Benjamin, riferendosi al mondo di Kafka, lo definisce come un mondo dove la
legge vige senza significare, che comanda senza contenuto. Ancora oggi ci
troviamo in questa situazione: i percorsi della burocrazia limitano il potere
della nostra immaginazione, oggi più che mai infatti il concetto di utopia è
totalmente assente dalle nostre vite. Il racconto ‘La metaformosi’ inizia in
medias res, con il risveglio di un uomo qualunque che si ritrova trasformato in
insetto.
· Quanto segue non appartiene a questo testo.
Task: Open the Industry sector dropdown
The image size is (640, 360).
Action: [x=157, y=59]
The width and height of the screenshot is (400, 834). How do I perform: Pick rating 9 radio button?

Sia il risveglio che l’insetto sono dimensioni di confine. Il primo é
confine tra mondo onirico e mondo vigile sul quale ha presa la nostra
coscienza. Il sonno e il sogno ci fanno regredire ad uno stadio pre-umano,
regno degli istinti, e al risveglio dobbiamo essere prontissimi ad afferrare la
nostra vita, quella che abbiamo lasciato la sera precedente. Il secondo,
l’insetto, è il confine in cui la vita organica e la pura movenza meccanica si
confondono: al risveglio Gregor Samsa si ritrova con delle gambette sulle quali
la volontà non ha più alcuna autorità ma sono un meccanismo a sé stante,
puramente reattivo. In questo insetto/meccanismo c’è un’assonanza con la
fabbrica tayloristica. Infatti Gregor Samsa, risvegliandosi insetto, ha come
prima preoccupazione quella di non potersi recare al lavoro e prova un forte
senso di colpa! Il lavoro è percepito dal protagonista come una punizione, un
castigo. E’ una colpa ereditata dal padre il quale ha contratto un debito con
il suo datore di lavoro. Anche qui nuovamente i confini tra una responsabilità
personale e una responsabilità generazionale. Il corpo di Gregor è l’oggetto
dove tutto il disagio lascia una traccia indelebile: non vi è nessuna
redenzione, nessuna salvezza è prevista, la morte é l'unica soluzione. Nella
poetica kafkiana non c’è salvezza, la pena diventa espiazione ma senza
redenzione, il mondo è per Kafka "l’esito di una cattiva giornata di
Dio". Kafka intuisce che la società dei consumi, nella quale tutti siamo
trasformati in macchine di produzione in perenne corsa contro il tempo, porta
con sè una inevitabile rescissione dei legami vitali: se usciamo dalla catena
di montaggio veniamo abbandonati a noi stessi, sotto la soglia dell'umano.